Вот Леонид Андреев в тех же «Биржевых Ведомостях» разбил самоубийц на два стана: с одной стороны – от неразумия и безволия, с другой – от разума и воли. Увы! Эта симметрическая классификация продиктована гораздо больше склонностью Андреева к словесно-полярным антитезам, чем серьезным размышлением. Самоубийства так же редки в царстве политического неразумия и безволия, где еще неограниченно господствует наследственный разум и нерасчлененная воля – общины, сословия, церкви, как и на тех высотах, где напряженная воля служит ясно сознающему разуму. Но где индивидуальная воля и личный разум только-только отодрались от быта и вступили с ним в конфликт; где после первой драматической стычки «быт» оказался господином положения, а неокрепшая мысль, не находя выхода, стала метаться, как подстреленная птица, – там самоубийства естественно должны принимать эпидемический характер. Этих людей, оторвавшихся от старого уклада, который держал их некогда в сотах своих, и не доработавшихся до субъективной идеи, которая служила бы им крепким духовным хребтом, Зинаида Гиппиус[277] назвала – по роману Уэльса[278] – «лунными муравьями», беспомощными, неспособными на усилие, – ни на натиск, ни на отпор: «ножки неловко одна за другую скрутятся – повалится, дух вон». Слабы они, что и говорить, но эта слабость в них не личная, не структурой их мышц или нервных тканей, а эпохой обусловленная. И жестокая уверенность Сологуба, будто для очищения расы необходимо от них избавиться, совсем ни на чем не основана. Другая эпоха может их выпрямить, в героическое время они могут и чувствовать и действовать героически.
Художник-Сологуб, к счастью, совсем иными глазами глядит на жизнь, чем Сологуб-комментатор.
Бесспорно, слаб душою его самоубийца Игумнов («Улыбка»), слаб он мальчиком – слабее того уличного плутишки, который взял у него поносить новенькие рукавички, да и не вернул. Плутишка развернулся в плута и вышел в люди, а Игумнов со своей больной улыбкой неудачника в свое время утопился в Неве. Но ведь, может быть, у этого слабого Игумнова – при иных условиях – раскрылись бы драгоценные душевные черты, которых нет и в помине у того «сильного» малого, что стащил у него рукавички. Во всяком случае, это не исключено. И художник вовсе не ставит своей ставки на «сильных»: всей душою Сологуб с Игумновым.

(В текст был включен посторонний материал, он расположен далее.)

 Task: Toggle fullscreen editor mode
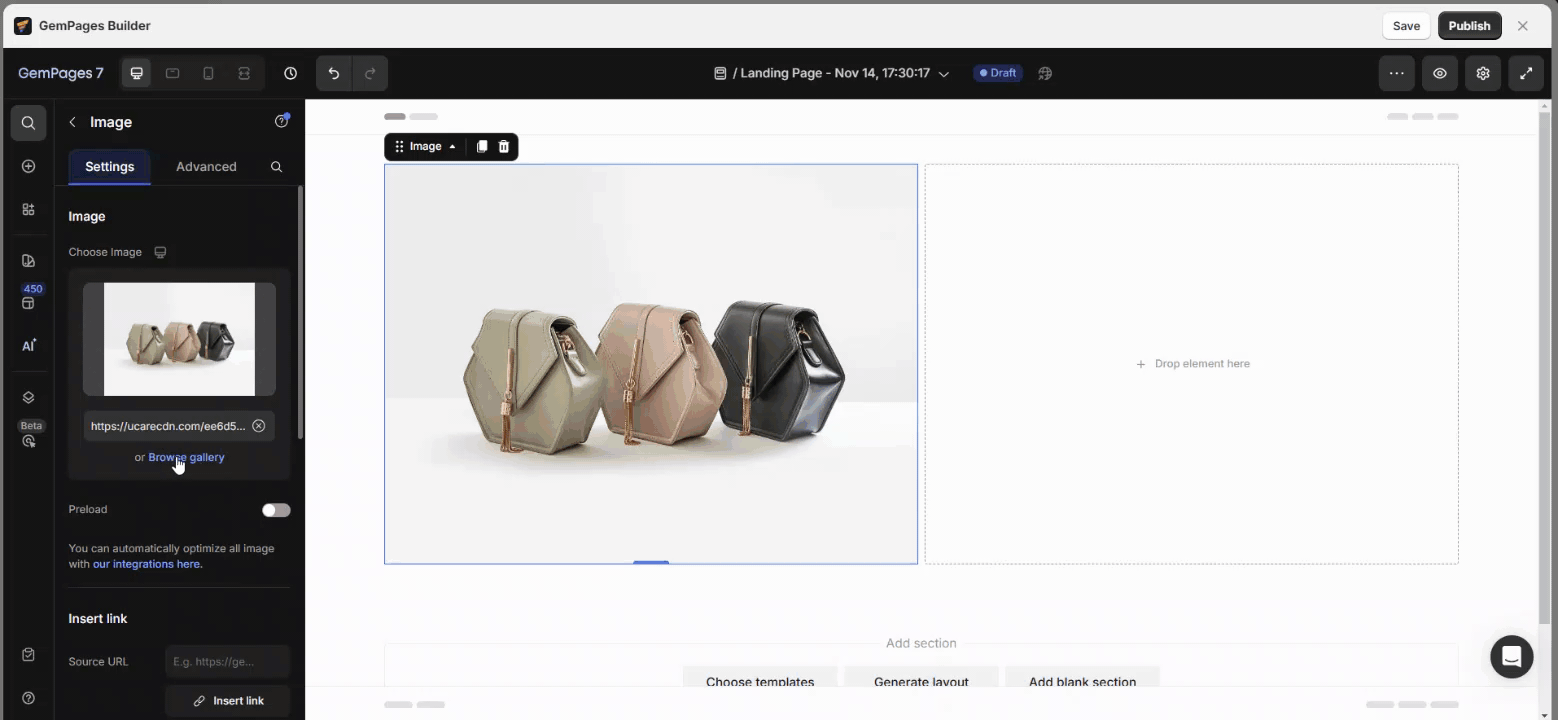1526,73
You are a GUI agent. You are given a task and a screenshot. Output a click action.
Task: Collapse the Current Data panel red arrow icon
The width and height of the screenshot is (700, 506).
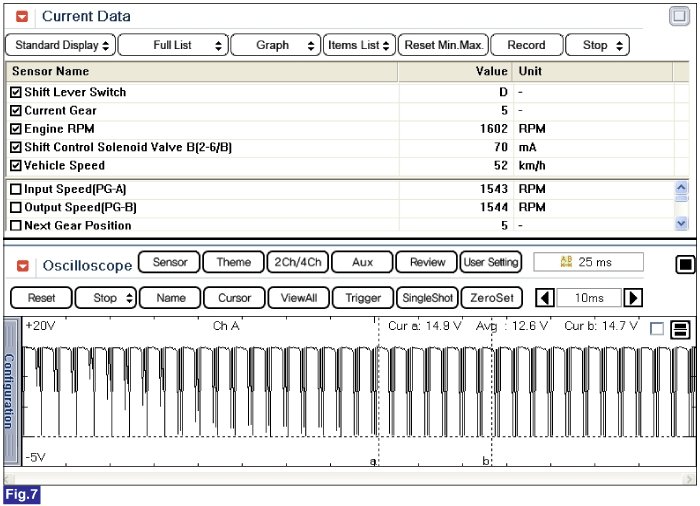(x=22, y=16)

Слаб и другой его самоубийца, студент Иконников («Опечаленная невеста»): он и руки наложил на себя потому, что взялся за «великий подвиг и не мог его совершить». Но ведь слаб-то он был только по отношению ко взятому на себя подвигу: – выбрал себе тяготу невмоготу, – а никак не по сравнению с теми безыменными, которые подвигов на себя никаких не берут и потому благополучно совершенствуют расу.
Нет, с выживанием «лучших» в общественной среде дело вовсе не обстоит так просто.
Когда пароход претерпевает катастрофу, то спасаются – как мы твердо знаем из недавнего опыта – не сильнейшие и не доблестнейшие: спасаются прежде всего пассажиры первого класса. Выживает, как более приспособленный, директор кампании, гнавший ради барышей судно на смерть; гибнут на своих постах герой-телеграфист и матросы, гибнут, без различия качеств, пассажиры трюма.
То же и с общественными катастрофами: лучше всего вооружены господа пассажиры первого класса, они не знают голодного отчаяния и голодного самоубийства; но значит ли это, что выживающие пассажиры комфортабельных кают сами по себе непременно более ценны, чем самоубийцы общественного трюма? Кто посмеет это вслух утверждать?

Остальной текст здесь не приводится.